Cullen/Frost Bankers (CFR) Q3 2024 earnings summary
Event summary combining transcript, slides, and related documents.
Q3 2024 earnings summary
17 Jan, 2026Executive summary
Net income available to common shareholders for Q3 2024 was $144.8 million ($2.24 per share), down from $154.0 million ($2.38 per share) in Q3 2023, a 5.9% decrease year-over-year; nine-month net income was $422.7 million ($6.51 per share), down 13.8% year-over-year.
Decline in net income was driven by higher non-interest and credit loss expenses, partially offset by increases in net interest and non-interest income.
Return on average assets for Q3 2024 was 1.16%; return on average common equity was 15.48%, both lower than the prior year.
Average assets for the nine months ended September 30, 2024, were $49.2 billion, a 1.2% decrease from the prior year period.
Organic growth strategy and market expansions in Houston, Dallas, and Austin are driving strong deposit and loan growth.
Financial highlights
Net interest income for Q3 2024 was $425.2 million (taxable-equivalent), up 4.4% year-over-year; non-interest income was $113.7 million, up 7.3% year-over-year.
Non-interest expense for Q3 2024 was $323.4 million, up 10.3% year-over-year, mainly due to higher salaries, benefits, and technology costs.
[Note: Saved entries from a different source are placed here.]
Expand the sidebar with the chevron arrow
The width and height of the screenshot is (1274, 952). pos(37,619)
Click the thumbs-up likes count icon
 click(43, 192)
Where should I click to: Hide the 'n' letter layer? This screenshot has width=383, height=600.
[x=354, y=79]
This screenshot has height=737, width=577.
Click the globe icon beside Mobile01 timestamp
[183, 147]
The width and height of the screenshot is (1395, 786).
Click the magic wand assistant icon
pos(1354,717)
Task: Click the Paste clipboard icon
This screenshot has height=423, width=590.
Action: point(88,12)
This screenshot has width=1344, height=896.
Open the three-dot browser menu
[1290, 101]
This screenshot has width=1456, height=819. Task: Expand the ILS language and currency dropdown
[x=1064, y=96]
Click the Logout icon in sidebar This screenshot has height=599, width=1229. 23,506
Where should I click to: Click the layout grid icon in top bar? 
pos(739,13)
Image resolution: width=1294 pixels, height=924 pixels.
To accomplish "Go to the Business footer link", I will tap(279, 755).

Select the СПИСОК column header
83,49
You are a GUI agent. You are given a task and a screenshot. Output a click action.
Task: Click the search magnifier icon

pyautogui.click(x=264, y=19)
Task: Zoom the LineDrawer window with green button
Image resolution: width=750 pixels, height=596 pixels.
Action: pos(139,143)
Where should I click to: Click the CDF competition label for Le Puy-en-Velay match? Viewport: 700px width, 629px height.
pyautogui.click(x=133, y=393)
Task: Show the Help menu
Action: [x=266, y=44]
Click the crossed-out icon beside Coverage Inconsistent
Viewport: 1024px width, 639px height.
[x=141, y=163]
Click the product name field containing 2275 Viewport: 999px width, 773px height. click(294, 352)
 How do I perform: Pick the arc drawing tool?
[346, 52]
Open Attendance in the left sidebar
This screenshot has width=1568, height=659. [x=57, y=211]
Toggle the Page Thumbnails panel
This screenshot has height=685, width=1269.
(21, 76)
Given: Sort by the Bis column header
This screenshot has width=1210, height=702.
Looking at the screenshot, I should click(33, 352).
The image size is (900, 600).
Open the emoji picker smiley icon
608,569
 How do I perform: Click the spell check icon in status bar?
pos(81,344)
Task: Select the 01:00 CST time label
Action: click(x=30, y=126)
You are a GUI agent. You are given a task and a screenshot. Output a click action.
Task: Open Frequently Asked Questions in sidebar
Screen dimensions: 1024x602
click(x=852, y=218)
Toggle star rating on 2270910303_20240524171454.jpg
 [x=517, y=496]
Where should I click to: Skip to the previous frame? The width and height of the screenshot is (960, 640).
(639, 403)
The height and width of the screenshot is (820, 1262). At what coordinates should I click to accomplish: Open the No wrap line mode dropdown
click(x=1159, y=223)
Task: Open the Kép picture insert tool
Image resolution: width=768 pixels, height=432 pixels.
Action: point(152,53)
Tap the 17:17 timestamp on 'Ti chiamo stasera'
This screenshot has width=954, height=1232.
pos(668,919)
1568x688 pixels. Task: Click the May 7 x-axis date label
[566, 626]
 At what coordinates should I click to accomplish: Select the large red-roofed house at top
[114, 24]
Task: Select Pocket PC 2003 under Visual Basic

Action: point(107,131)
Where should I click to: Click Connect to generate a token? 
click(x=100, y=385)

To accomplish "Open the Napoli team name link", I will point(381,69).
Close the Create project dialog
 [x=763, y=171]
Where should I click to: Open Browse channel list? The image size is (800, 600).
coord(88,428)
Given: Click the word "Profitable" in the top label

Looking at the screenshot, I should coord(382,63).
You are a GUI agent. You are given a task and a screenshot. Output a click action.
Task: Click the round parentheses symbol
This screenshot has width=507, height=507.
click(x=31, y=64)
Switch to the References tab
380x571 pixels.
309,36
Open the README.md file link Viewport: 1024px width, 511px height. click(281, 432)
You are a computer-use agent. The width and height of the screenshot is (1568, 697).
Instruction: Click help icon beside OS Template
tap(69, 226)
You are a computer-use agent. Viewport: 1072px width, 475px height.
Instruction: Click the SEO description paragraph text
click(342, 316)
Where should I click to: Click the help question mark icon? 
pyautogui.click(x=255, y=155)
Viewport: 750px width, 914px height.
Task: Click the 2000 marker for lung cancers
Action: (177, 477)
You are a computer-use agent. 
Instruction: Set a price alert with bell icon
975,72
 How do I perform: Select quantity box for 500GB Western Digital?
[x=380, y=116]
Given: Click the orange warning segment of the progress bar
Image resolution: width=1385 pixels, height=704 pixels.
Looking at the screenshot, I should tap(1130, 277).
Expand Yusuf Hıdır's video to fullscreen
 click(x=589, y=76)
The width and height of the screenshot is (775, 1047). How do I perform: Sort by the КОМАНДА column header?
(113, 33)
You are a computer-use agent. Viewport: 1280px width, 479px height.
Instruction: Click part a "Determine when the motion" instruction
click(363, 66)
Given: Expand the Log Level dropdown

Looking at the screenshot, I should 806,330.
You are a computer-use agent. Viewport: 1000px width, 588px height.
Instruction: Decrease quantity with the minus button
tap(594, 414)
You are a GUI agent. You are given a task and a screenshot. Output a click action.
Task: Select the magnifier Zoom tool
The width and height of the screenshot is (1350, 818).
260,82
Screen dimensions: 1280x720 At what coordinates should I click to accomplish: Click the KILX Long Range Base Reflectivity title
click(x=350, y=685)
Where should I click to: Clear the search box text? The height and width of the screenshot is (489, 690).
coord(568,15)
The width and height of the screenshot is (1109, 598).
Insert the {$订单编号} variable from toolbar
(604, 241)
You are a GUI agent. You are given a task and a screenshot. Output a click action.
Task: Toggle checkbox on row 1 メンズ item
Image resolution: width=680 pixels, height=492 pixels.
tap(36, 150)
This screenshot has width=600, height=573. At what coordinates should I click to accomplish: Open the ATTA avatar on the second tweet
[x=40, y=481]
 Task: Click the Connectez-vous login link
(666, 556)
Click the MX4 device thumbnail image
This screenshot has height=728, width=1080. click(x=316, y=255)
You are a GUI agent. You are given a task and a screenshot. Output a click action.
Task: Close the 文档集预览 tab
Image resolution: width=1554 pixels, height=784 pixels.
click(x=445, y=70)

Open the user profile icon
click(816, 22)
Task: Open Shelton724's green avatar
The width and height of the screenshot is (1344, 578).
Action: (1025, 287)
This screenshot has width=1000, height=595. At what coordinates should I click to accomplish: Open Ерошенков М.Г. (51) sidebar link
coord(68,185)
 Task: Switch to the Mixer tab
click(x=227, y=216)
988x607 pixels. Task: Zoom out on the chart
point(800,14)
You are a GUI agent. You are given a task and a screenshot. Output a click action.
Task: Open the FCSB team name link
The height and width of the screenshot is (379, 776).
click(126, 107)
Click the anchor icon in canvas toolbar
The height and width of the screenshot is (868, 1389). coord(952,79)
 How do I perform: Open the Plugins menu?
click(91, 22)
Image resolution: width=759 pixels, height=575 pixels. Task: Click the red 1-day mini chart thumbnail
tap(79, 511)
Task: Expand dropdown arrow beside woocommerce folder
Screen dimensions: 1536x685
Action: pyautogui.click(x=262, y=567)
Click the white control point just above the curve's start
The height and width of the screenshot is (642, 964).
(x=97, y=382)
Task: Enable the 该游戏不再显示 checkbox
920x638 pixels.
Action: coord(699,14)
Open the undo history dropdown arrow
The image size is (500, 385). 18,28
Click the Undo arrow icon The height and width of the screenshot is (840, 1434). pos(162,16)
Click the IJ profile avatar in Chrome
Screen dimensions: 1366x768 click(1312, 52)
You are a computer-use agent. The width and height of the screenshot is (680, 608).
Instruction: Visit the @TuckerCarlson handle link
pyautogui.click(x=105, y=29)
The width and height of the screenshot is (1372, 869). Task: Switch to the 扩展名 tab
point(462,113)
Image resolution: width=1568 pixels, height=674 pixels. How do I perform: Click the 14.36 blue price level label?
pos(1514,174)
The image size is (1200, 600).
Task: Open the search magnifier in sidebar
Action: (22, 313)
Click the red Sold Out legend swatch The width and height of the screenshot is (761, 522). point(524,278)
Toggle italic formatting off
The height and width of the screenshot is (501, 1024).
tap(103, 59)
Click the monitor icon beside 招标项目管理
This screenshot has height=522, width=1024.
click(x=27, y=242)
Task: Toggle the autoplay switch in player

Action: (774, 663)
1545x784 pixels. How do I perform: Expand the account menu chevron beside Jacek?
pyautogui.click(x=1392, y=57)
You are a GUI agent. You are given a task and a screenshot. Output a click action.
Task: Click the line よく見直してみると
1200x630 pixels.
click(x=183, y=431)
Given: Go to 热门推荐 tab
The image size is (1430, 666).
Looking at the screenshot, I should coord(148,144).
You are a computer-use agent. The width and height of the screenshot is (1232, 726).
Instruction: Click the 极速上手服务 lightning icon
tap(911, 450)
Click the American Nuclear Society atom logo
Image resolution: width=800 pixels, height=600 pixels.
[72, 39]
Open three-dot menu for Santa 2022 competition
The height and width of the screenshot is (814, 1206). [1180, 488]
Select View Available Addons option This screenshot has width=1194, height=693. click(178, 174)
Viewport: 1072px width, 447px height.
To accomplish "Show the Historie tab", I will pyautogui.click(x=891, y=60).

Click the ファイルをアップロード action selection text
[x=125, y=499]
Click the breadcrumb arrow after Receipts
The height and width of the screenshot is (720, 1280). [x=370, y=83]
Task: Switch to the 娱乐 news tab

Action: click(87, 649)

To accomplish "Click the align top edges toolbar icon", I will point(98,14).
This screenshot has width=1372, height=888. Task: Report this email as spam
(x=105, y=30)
Credit loss expense for Q3 2024 was $19.4 million, with net charge-offs of $9.6 million (19 bps of loans); allowance for credit losses on loans was $263.1 million (1.31% of total loans) at September 30, 2024.
Average deposits were $40.7 billion, nearly flat year-over-year, while average loans grew 11.8% to $20.1 billion.
Consumer checking household growth was 6% year-over-year, with over 7,300 net new checking households added in the quarter.
Outlook and guidance
Full-year 2024 guidance assumes two 25 bps Fed rate cuts in November and December; net interest income expected to grow 2%-3% for the year.
Full-year average loan growth projected in low double digits, above previous guidance; average deposits expected to decline 1%-2%.
Non-interest income growth projected at 4%-5%; non-interest expense growth at 6%-6.5%.
Net charge-offs expected at 18-22 bps of average loans for the year.
Management expects continued pressure on net interest margin from deposit competition and market rates, but core deposit base is expected to support net interest income.